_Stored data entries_
══════════
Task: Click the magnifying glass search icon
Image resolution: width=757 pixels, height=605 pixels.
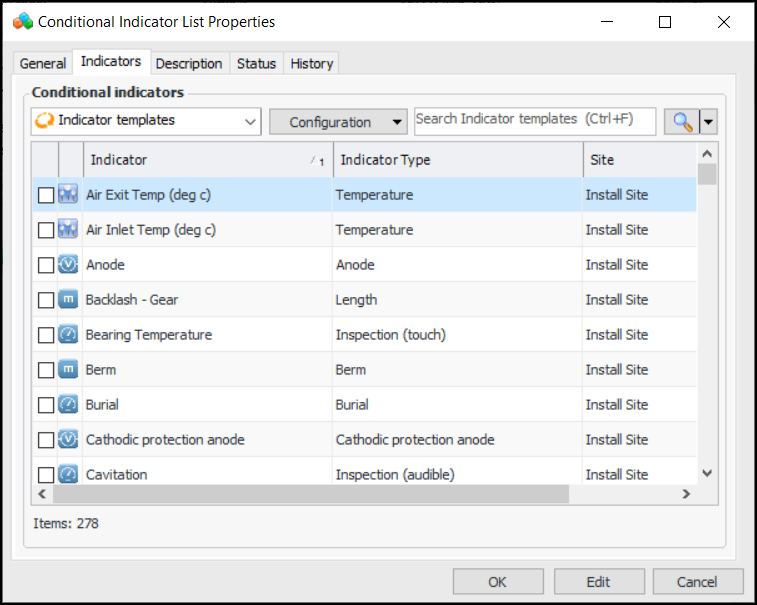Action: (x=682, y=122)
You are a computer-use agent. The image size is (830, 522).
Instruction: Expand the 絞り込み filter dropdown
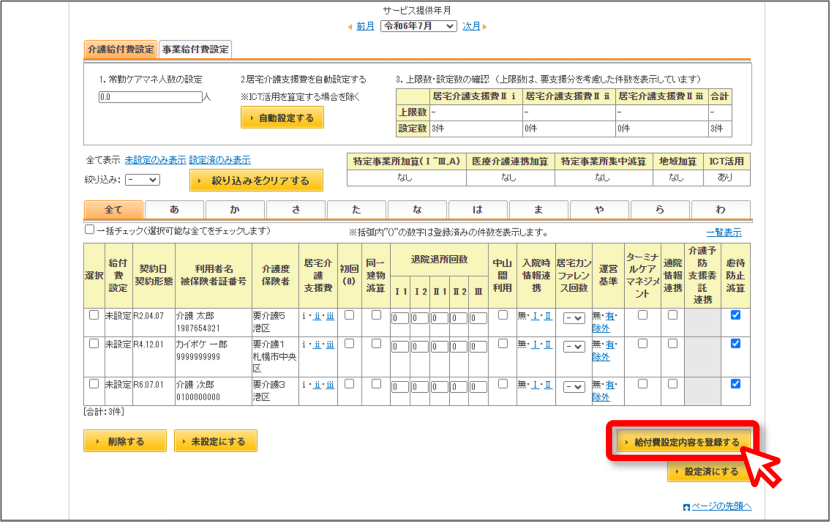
══════════
_Assignment_
This exercise calls for a verbatim output of the entries, pictures omitted.

_Worked solution_
Task: Click the magnifying glass search icon
Image resolution: width=757 pixels, height=605 pixels.
Action: (x=682, y=122)
You are a computer-use agent. The image size is (830, 522).
Instruction: Expand the 絞り込み filter dropdown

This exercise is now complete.